Written task =>
Recast every line of the rows below as a Markdown table with two columns, Line No. and Content. Number each line and leave out blank ones.
====================
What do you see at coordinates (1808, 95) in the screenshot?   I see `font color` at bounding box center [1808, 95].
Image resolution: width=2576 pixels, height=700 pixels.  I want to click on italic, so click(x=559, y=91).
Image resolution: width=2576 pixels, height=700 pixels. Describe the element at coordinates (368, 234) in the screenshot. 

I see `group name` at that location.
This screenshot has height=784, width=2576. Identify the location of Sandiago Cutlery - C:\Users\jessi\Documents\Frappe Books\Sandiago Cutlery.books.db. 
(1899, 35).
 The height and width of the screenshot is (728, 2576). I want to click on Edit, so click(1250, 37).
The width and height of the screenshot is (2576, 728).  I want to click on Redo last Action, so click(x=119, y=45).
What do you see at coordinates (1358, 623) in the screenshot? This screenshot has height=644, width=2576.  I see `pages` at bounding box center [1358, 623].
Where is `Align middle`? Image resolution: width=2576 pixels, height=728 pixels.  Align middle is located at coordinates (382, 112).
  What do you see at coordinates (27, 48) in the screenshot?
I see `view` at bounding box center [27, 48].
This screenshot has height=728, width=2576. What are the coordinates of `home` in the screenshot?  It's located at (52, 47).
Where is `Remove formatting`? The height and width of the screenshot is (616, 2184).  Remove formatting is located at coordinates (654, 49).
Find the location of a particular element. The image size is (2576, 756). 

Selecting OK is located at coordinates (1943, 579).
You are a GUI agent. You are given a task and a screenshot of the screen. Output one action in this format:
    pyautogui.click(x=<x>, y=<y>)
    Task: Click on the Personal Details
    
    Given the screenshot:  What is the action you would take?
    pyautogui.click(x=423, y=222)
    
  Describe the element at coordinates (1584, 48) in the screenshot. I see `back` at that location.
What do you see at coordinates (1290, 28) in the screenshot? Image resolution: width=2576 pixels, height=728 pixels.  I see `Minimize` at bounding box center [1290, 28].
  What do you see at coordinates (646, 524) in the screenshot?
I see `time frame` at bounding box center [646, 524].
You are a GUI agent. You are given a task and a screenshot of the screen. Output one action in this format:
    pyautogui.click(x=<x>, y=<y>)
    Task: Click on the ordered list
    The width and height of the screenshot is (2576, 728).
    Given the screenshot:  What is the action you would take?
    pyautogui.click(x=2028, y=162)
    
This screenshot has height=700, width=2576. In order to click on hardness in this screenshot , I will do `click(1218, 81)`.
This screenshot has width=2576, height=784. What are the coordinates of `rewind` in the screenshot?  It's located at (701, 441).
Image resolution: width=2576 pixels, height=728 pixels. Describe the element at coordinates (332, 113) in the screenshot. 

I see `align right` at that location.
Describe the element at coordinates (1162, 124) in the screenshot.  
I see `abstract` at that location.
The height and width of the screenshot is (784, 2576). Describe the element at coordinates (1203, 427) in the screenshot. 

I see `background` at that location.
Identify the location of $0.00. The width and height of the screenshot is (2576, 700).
====================
Response to this exercise =>
| Line No. | Content |
|---|---|
| 1 | What do you see at coordinates (1808, 95) in the screenshot?   I see `font color` at bounding box center [1808, 95]. |
| 2 | Image resolution: width=2576 pixels, height=700 pixels.  I want to click on italic, so click(x=559, y=91). |
| 3 | Image resolution: width=2576 pixels, height=700 pixels. Describe the element at coordinates (368, 234) in the screenshot.  |
| 4 | I see `group name` at that location. |
| 5 | This screenshot has height=784, width=2576. Identify the location of Sandiago Cutlery - C:\Users\jessi\Documents\Frappe Books\Sandiago Cutlery.books.db.  |
| 6 | (1899, 35). |
| 7 |  The height and width of the screenshot is (728, 2576). I want to click on Edit, so click(1250, 37). |
| 8 | The width and height of the screenshot is (2576, 728).  I want to click on Redo last Action, so click(x=119, y=45). |
| 9 | What do you see at coordinates (1358, 623) in the screenshot? This screenshot has height=644, width=2576.  I see `pages` at bounding box center [1358, 623]. |
| 10 | Where is `Align middle`? Image resolution: width=2576 pixels, height=728 pixels.  Align middle is located at coordinates (382, 112). |
| 11 |   What do you see at coordinates (27, 48) in the screenshot? |
| 12 | I see `view` at bounding box center [27, 48]. |
| 13 | This screenshot has height=728, width=2576. What are the coordinates of `home` in the screenshot?  It's located at (52, 47). |
| 14 | Where is `Remove formatting`? The height and width of the screenshot is (616, 2184).  Remove formatting is located at coordinates (654, 49). |
| 15 | Find the location of a particular element. The image size is (2576, 756).  |
| 16 | Selecting OK is located at coordinates (1943, 579). |
| 17 | You are a GUI agent. You are given a task and a screenshot of the screen. Output one action in this format: |
| 18 |     pyautogui.click(x=<x>, y=<y>) |
| 19 |     Task: Click on the Personal Details |
| 20 |     Given the screenshot:  What is the action you would take? |
| 21 |     pyautogui.click(x=423, y=222) |
| 22 |   Describe the element at coordinates (1584, 48) in the screenshot. I see `back` at that location. |
| 23 | What do you see at coordinates (1290, 28) in the screenshot? Image resolution: width=2576 pixels, height=728 pixels.  I see `Minimize` at bounding box center [1290, 28]. |
| 24 |   What do you see at coordinates (646, 524) in the screenshot? |
| 25 | I see `time frame` at bounding box center [646, 524]. |
| 26 | You are a GUI agent. You are given a task and a screenshot of the screen. Output one action in this format: |
| 27 |     pyautogui.click(x=<x>, y=<y>) |
| 28 |     Task: Click on the ordered list |
| 29 |     The width and height of the screenshot is (2576, 728). |
| 30 |     Given the screenshot:  What is the action you would take? |
| 31 |     pyautogui.click(x=2028, y=162) |
| 32 | This screenshot has height=700, width=2576. In order to click on hardness in this screenshot , I will do `click(1218, 81)`. |
| 33 | This screenshot has width=2576, height=784. What are the coordinates of `rewind` in the screenshot?  It's located at (701, 441). |
| 34 | Image resolution: width=2576 pixels, height=728 pixels. Describe the element at coordinates (332, 113) in the screenshot.  |
| 35 | I see `align right` at that location. |
| 36 | Describe the element at coordinates (1162, 124) in the screenshot.   |
| 37 | I see `abstract` at that location. |
| 38 | The height and width of the screenshot is (784, 2576). Describe the element at coordinates (1203, 427) in the screenshot.  |
| 39 | I see `background` at that location. |
| 40 | Identify the location of $0.00. The width and height of the screenshot is (2576, 700). |